11-26-2005, 06:47 PM
This is the problem and I'm at a loss at what to do. I've tried a few things but feel like it's not correct. Can anyone help? Thanks!
A manufacturer finds that in a random sample of 100 of its CD players, 96 have no defects. The manufacturer wishes to make a claim about the percentage of nondefective CD players and is prepared to axaggerate. What is the highest rate of nondefective CD players that the manufacturer could claim under the following condition?

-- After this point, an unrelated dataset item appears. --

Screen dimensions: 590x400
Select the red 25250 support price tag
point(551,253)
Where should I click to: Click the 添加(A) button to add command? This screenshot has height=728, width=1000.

His claim would not be rejected at the 0.05 significance level if this sample data were used. Assume that a left-tailed hypothesis test would be performed.
11-27-2005, 04:32 PM
Here is an inelegant solution.
Treat the problem as a hypothesis test. Start with an arbitrary hypothesis. For example, assume that the true proportion of non-defective units is P. Then, compute the region of acceptance. If the sample result (p = .96) falls within the region of acceptance, increase P by a small amount. If it falls outside the region of acceptance, reduce P by a small amount. Repeat this procedure until you find the largest value of P for which the sample result lies within the region of acceptance.
One approach would be to use a normal approximation to the binomial. I tried this (it took several iterations), and found that the region of acceptance is 0.96 to 1.00 when the true proportion of non-defective units is assumed to be 0.982. Therefore, the manufacturer could honestly claim that 98% of his units are non-defective, assuming an 0.05 level of significance. (You could do more iterations and carry the answer out to more decimal places.)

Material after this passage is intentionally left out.